Allow me to correct myself for verbosity: it's simply The Game. You can have Oklahoma-Nebraska, USC-UCLA, Army-Navy, Michigan-Ohio State and Arkansas-Texas.
I'll take mine served up right here, thank you, down home in the good ol' Ivy League.
The Crimson eleven takes on a Yale squad at the Stadium this afternoon in a contest full of more history than Robinson Library. It's Massachusetts versus Connecticut, Cambridge versus New Haven (ugh), but most of all it's Harvard against venomous Yale. And for the members of the Class of '79 on Harvard's team, it's pride versus humiliation--a loss today would mean three straight shutouts by their '79 varsity counterparts in blue.
Pride
The word "pride," to my memory, has never appeared in many Crimsonstories, but this is one case where it applies--there is a hell of a lot of pride on the line today. For the first time in the memory of any undergrad, The Game leaves no chance at tying or winning the Ivy title.
So you bet pride's on the line--there's really not too much else.
It will take a good deal of talent, as well, to beat this year's Yale team.
The 4-2-2 Elis have recovered from the devastating Rutgers wounds that knocked them from the Ivy League vanguard--the defense has allowed eight points per Ivy game, the offense has a run-pass quarterback (Pat O'Brien), a tough inside fullback attack and a fast outside double-halfback attack, along with a shoo-in All-Ivy split end in John Spagnola.

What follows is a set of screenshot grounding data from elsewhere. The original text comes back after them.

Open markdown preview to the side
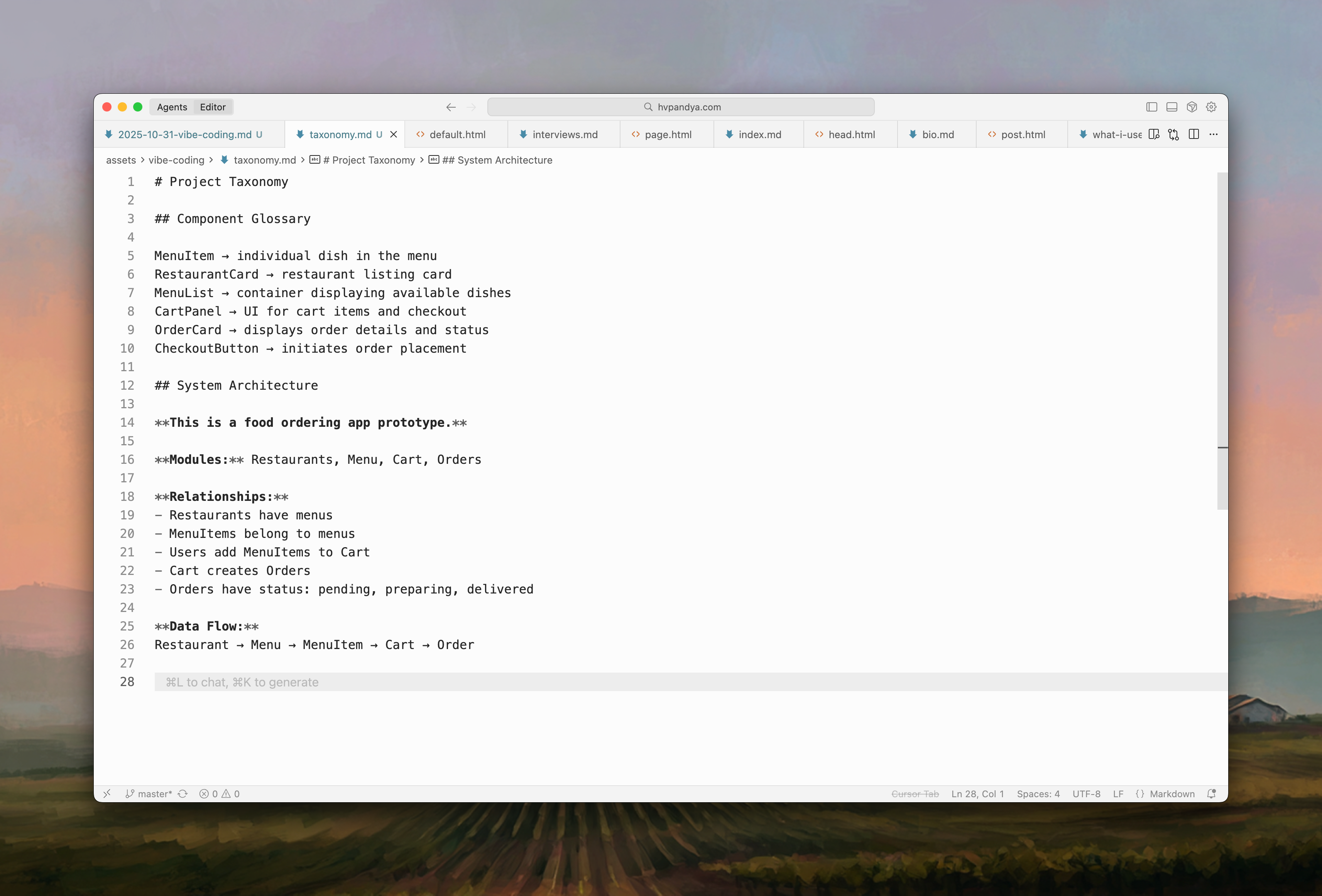1322x896 pixels. point(1154,134)
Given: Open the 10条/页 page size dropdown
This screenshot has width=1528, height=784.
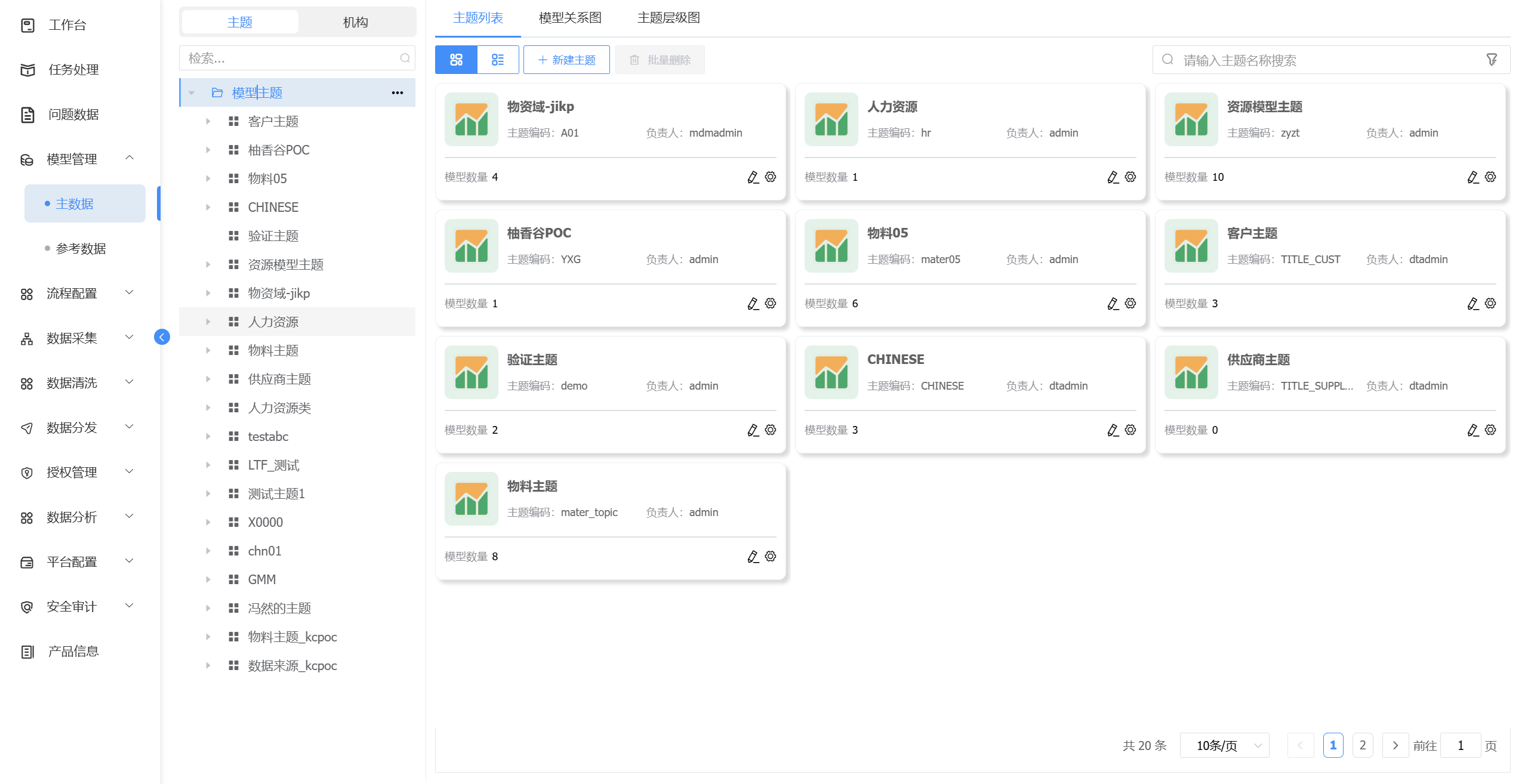Looking at the screenshot, I should pyautogui.click(x=1224, y=745).
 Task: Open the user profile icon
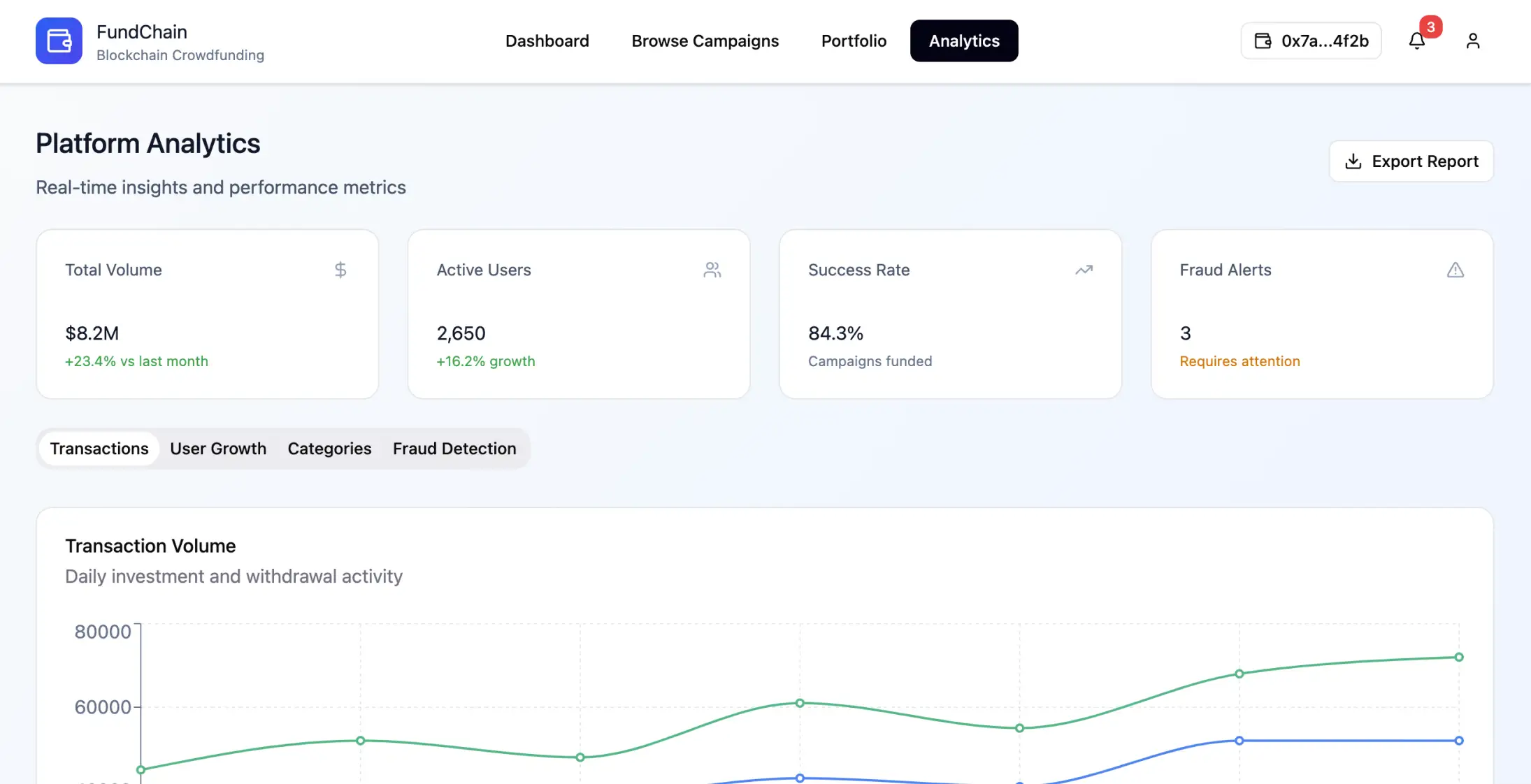(1473, 41)

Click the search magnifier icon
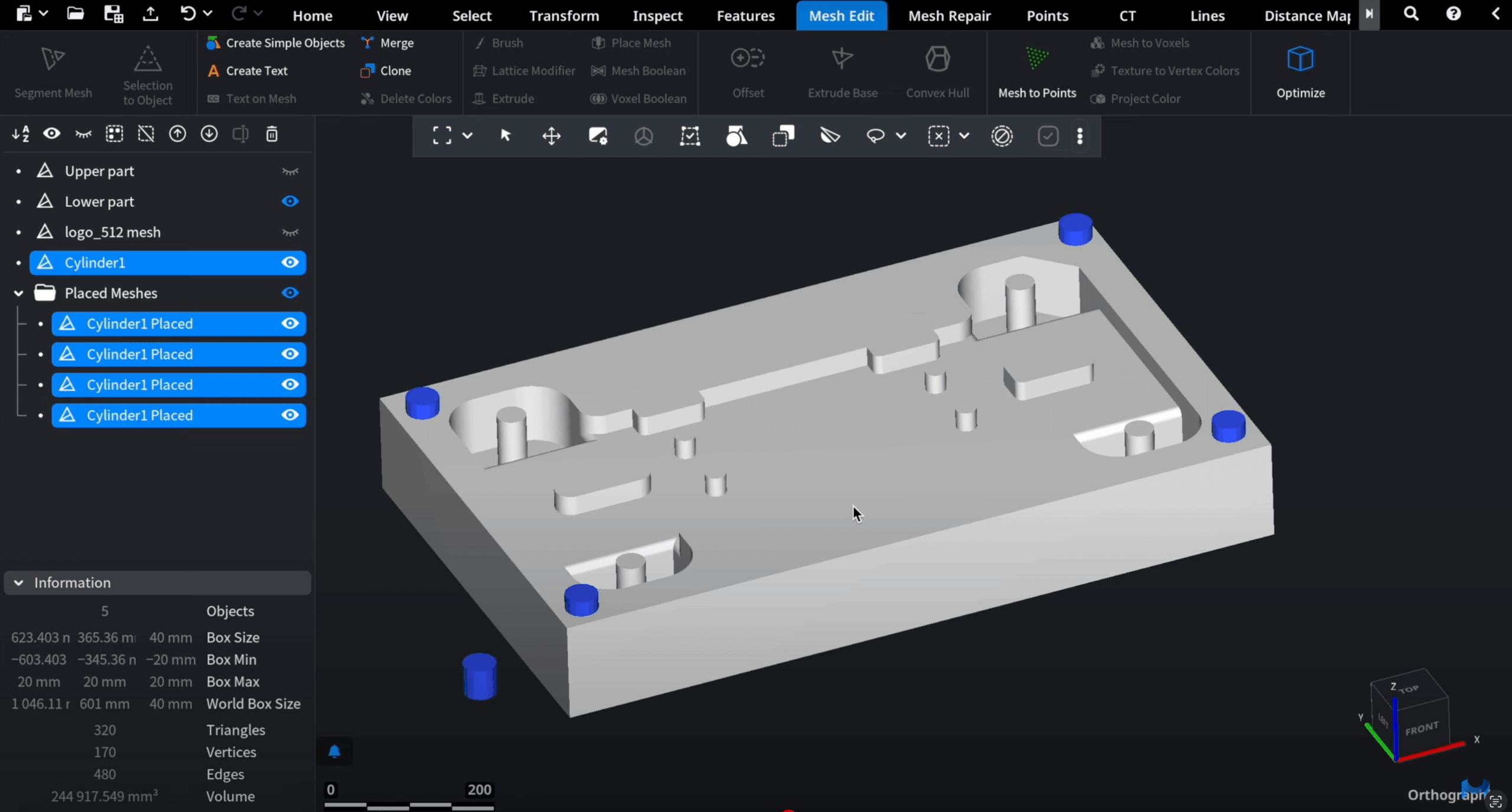(1411, 14)
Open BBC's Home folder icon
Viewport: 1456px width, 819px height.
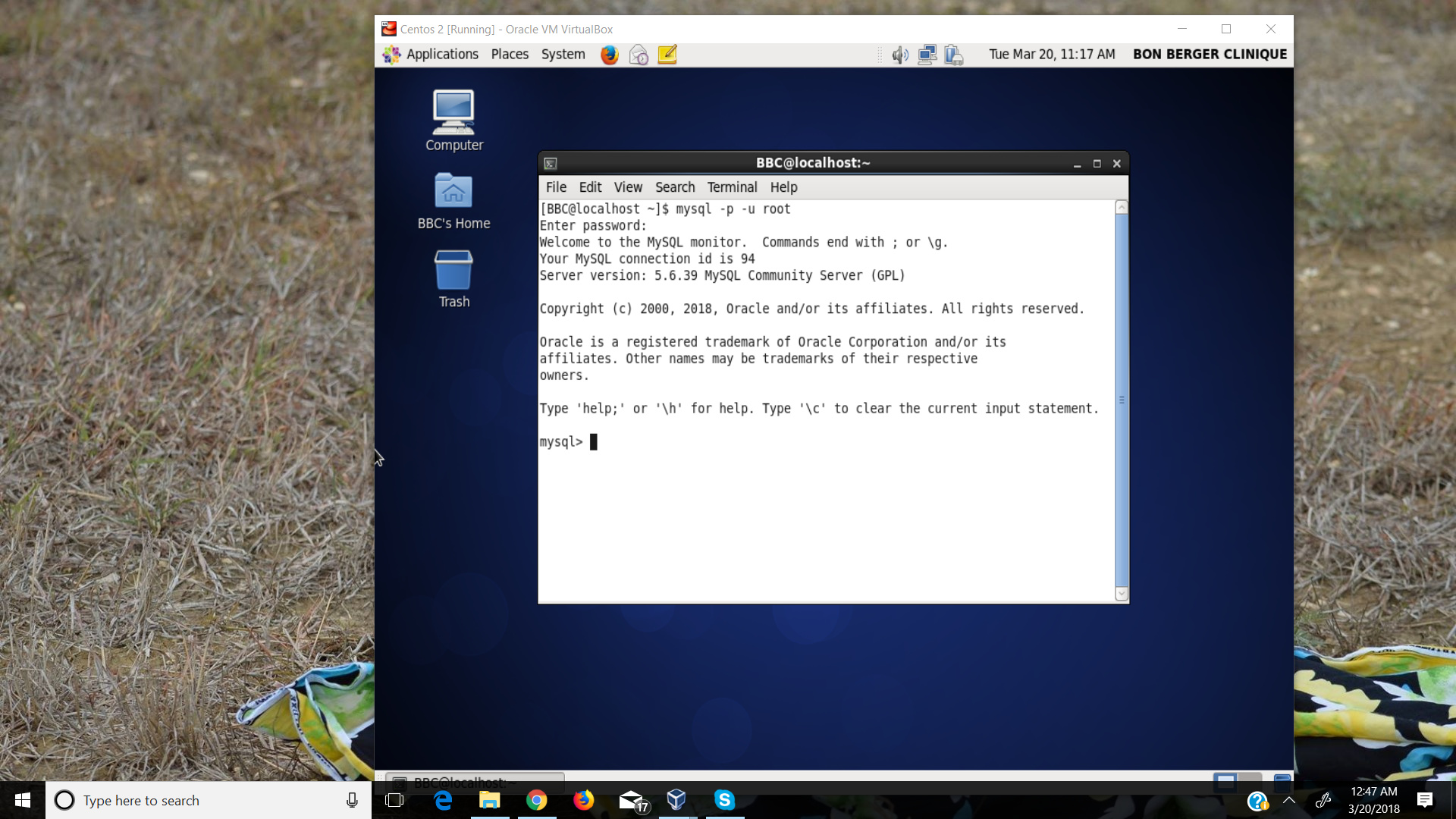point(453,201)

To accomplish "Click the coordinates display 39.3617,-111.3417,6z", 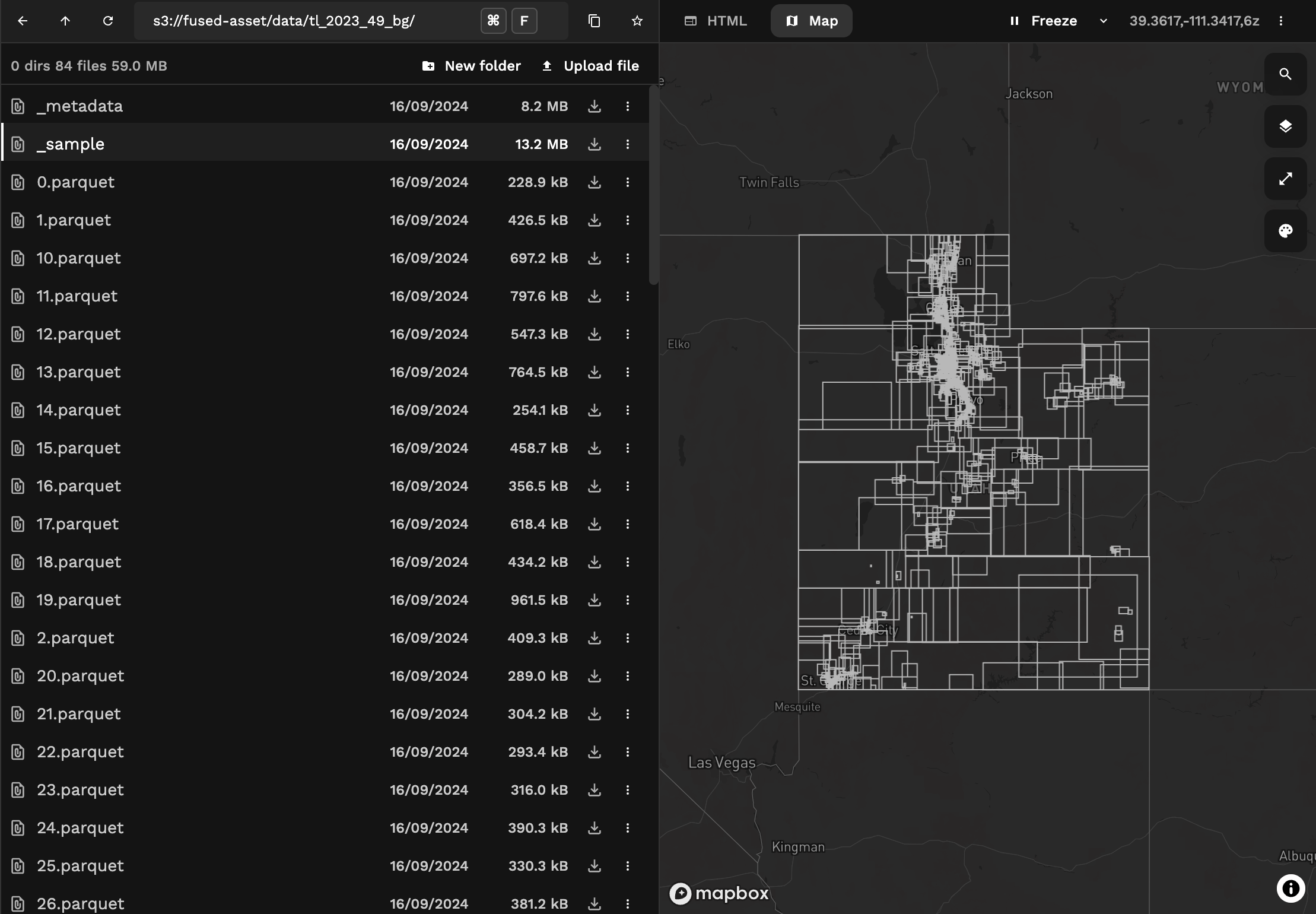I will tap(1195, 21).

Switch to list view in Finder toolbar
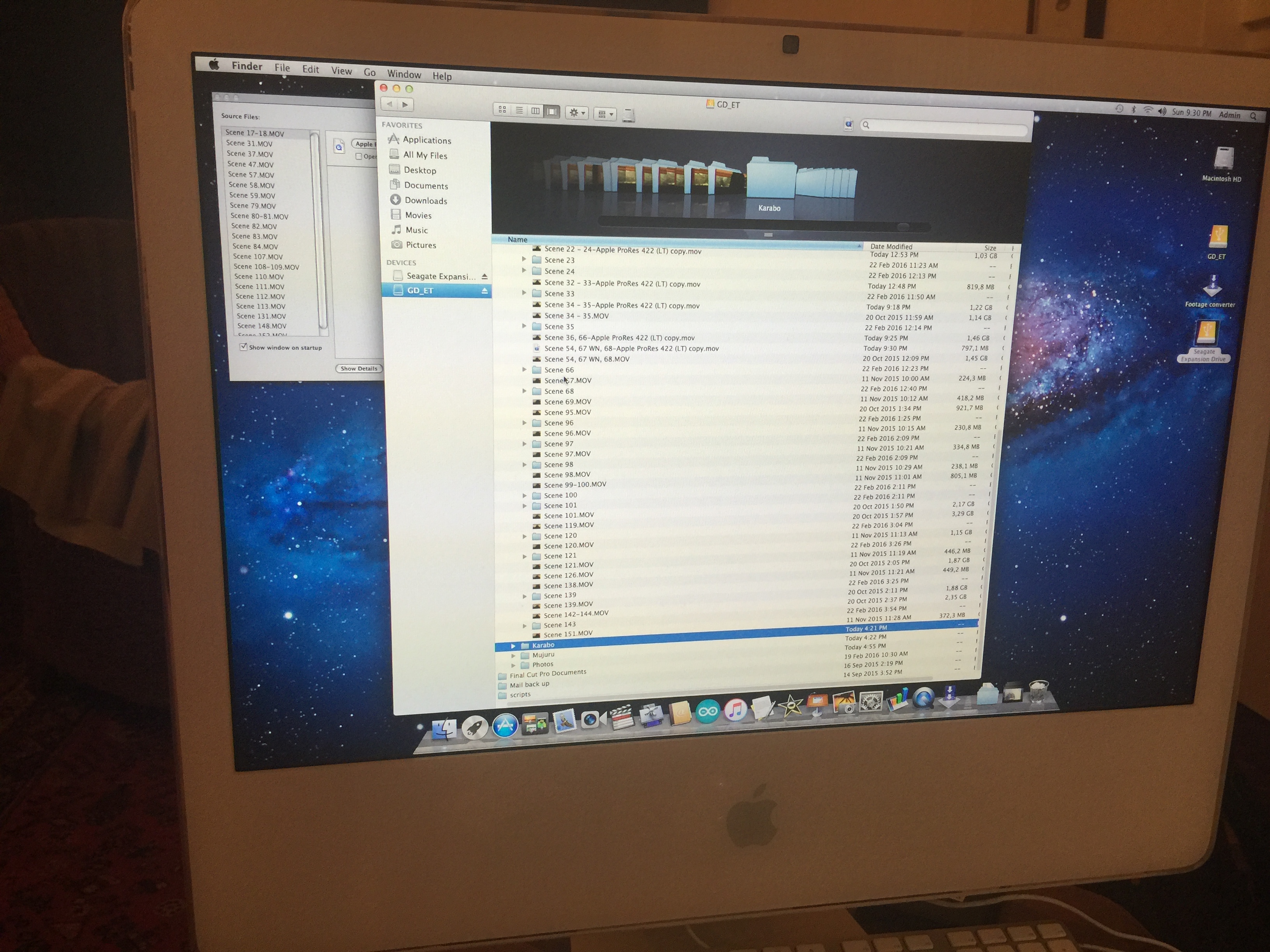(519, 110)
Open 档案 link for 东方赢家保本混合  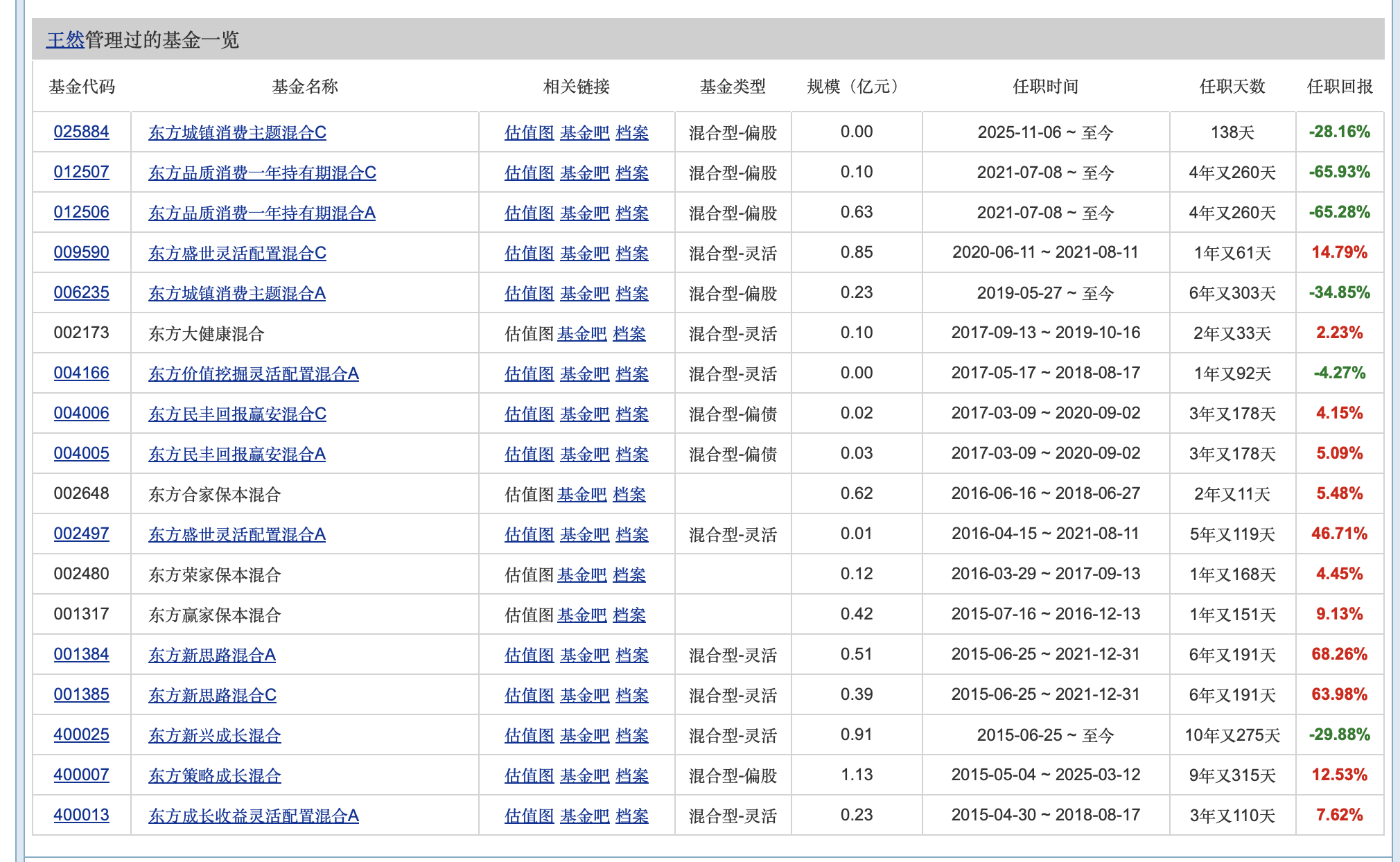tap(629, 615)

And a Yale victory, coupled with a Dartmouth loss, would mean a share of the league title.
Crowin'
Harvard (4-3-1) has some names to crow itself. QB Larry Brown needs 183 yards passing to set the single-season school mark (he owns the career record with 2403). Halfback Ralph Polillio needs just over 100 yards to surpass the 1000-yd. total offense mark.
The much-criticized defense remains much-injured, so you can expect to see a lot of unfamiliar numbers in there today.
The Harvard season began, of course, with lots of unfamiliar numbers in there, but strong title hopes nonetheless. The Crimson had supercool Larry Brown back at quarterback, a stable of runners led by RalphPolillio and Wayne Moore, a dependable offensive line (without which no football team--anywhere--does anything of note) despite the essentially virgin defense.
Oh, yes, there was one more thing there: the usual all-out optimism that permeates all mediocre-or-better football teams in the pre-season. The optimism led at least one columnist for this newspaper (guess who?) to go out on a limb and say the Crimson would win the Ivy title easily.